Publié le 9 Nov 2019 - 05:28
URGENCE HUMANITAIRE AU SAHEL

5 millions de personnes en situation de fragilité

 

Au moins 5 millions de personnes vivent actuellement en situation de fragilité dans le Sahel et ont besoin d’une aide humanitaire. C’est ce que révèle un communiqué de l’Ong Alima (The Alliance for International Medical Action) reçu à ‘’EnQuête’’.

 

Les déplacements massifs de population, la multiplication des attaques armées et l’insécurité alimentaire ont créé une situation d’urgence humanitaire dans la zone des trois frontières (Burkina Faso, Mali et Niger). Pour faire face à l’augmentation continue des besoins, l’Ong Alima (The Alliance for International Medical Action) renforce son mécanisme de réponse rapide.

Dans un communiqué reçu hier à ‘’EnQuête’’, l’Ong, qui regroupe des médecins africains, explique que ce mécanisme vise à assurer l’accès aux soins médico-nutritionnels des populations les plus vulnérables dans un contexte marqué par une dégradation ou un retrait des services publics essentiels. ‘’Alima, une alliance de médecins africains qui transforment la médecine humanitaire, a mis en place un dispositif d’intervention basé sur un système d’alerte précoce permettant une veille humanitaire sur la zone des trois frontières, où 5 millions de personnes vivent actuellement en situation de fragilité et ont besoin d’une aide humanitaire’’, affirme le document.
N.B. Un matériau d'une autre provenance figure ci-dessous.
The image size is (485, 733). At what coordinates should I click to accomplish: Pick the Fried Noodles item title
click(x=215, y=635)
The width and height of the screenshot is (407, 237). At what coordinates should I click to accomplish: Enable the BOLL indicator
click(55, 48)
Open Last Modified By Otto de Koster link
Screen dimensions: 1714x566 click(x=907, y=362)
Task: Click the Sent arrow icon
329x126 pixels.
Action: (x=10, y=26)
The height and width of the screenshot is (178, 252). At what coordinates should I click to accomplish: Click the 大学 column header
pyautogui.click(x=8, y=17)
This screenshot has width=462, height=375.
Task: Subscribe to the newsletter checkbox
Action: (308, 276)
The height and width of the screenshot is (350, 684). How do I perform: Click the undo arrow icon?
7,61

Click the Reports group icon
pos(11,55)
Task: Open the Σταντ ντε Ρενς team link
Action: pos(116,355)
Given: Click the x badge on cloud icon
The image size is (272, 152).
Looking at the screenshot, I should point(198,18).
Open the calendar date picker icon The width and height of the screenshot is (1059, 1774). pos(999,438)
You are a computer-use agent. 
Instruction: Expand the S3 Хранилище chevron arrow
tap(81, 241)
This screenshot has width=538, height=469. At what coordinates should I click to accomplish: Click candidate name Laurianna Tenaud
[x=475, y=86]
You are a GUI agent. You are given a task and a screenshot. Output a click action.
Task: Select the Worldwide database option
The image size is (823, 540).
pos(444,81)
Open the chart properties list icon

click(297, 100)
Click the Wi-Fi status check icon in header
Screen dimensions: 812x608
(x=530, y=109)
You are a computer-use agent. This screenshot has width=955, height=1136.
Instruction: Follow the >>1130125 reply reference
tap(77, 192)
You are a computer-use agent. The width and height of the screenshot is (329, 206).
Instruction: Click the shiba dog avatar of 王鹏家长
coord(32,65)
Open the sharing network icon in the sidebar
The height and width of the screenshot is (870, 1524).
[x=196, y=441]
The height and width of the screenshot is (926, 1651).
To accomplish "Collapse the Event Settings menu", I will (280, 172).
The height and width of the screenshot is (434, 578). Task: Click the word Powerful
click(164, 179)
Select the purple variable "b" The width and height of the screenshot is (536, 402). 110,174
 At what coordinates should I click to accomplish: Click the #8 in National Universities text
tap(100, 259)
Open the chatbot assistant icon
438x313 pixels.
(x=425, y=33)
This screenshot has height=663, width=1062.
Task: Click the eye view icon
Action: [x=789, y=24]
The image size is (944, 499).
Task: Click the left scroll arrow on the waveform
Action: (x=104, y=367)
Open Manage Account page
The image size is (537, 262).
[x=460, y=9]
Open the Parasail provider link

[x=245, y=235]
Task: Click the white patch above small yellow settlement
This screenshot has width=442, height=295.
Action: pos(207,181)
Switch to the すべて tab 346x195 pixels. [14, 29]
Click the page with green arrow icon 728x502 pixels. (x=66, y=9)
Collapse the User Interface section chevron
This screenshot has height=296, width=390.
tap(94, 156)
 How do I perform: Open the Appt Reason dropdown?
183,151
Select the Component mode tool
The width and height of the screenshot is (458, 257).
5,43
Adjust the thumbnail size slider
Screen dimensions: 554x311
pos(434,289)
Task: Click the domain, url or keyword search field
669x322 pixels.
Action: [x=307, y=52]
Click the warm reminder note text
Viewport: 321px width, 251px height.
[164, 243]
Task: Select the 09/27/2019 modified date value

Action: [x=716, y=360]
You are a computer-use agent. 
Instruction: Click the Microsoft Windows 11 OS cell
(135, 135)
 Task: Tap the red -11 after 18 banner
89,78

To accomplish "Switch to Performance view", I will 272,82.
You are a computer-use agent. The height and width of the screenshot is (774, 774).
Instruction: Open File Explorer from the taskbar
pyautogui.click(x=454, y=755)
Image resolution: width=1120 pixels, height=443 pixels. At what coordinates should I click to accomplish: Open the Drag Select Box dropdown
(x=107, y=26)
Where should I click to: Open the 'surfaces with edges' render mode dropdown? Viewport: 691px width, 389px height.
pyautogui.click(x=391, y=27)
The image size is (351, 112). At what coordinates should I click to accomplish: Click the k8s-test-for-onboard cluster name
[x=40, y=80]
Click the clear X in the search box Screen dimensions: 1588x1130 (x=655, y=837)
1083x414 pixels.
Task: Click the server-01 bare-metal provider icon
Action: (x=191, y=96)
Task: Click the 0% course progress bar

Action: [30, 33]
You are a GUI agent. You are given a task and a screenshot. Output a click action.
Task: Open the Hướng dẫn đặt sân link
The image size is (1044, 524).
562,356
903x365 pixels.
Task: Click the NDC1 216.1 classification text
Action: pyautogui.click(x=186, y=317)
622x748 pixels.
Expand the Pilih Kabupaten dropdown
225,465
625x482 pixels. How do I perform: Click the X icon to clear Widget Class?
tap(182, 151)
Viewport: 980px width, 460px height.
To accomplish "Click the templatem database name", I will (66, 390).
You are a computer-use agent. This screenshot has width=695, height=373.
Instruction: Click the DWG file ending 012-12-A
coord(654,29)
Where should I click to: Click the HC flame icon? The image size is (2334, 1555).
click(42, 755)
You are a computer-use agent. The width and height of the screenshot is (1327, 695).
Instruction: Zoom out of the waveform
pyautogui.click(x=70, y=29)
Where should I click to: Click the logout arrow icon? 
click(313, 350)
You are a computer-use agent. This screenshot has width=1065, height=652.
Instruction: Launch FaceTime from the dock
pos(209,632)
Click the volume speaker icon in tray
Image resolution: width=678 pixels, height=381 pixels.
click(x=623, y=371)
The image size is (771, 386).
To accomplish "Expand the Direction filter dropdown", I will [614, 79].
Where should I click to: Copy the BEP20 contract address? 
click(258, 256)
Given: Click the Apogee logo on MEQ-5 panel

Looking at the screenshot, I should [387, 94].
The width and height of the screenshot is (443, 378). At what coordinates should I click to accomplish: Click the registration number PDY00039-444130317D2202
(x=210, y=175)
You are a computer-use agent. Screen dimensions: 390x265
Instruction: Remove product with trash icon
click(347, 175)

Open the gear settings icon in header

Au fait, la même source rappelle que depuis mai 2018, 360 lanceurs d’alerte ont été formés. Ceci pour pouvoir remonter les informations sur des situations de souffrance et d’urgence médico-nutritionnelle du terrain à des coordinateurs locaux. Et en cas d’alerte, ce dispositif permet de dépêcher une équipe, en 72 heures, pour évaluer la situation et intervenir si besoin. Si l’alerte est confirmée, des cliniques mobiles d’Alima sont déployées très rapidement. ‘’Dans un camp de déplacés, le déclenchement d’une épidémie peut être très rapide et la situation sanitaire se détériorer très vite. Ce dispositif nous permet de gagner un temps précieux et d’aller soigner des patients là où personne ne va. Ce modèle, qui a fait ses preuves, est extrêmement performant. Il permet de prendre en charge les urgences dans un contexte où l’accès est difficile’’, soutient dans le communiqué le directeur des opérations de l’Ong, Dr. Kinda Moumouni.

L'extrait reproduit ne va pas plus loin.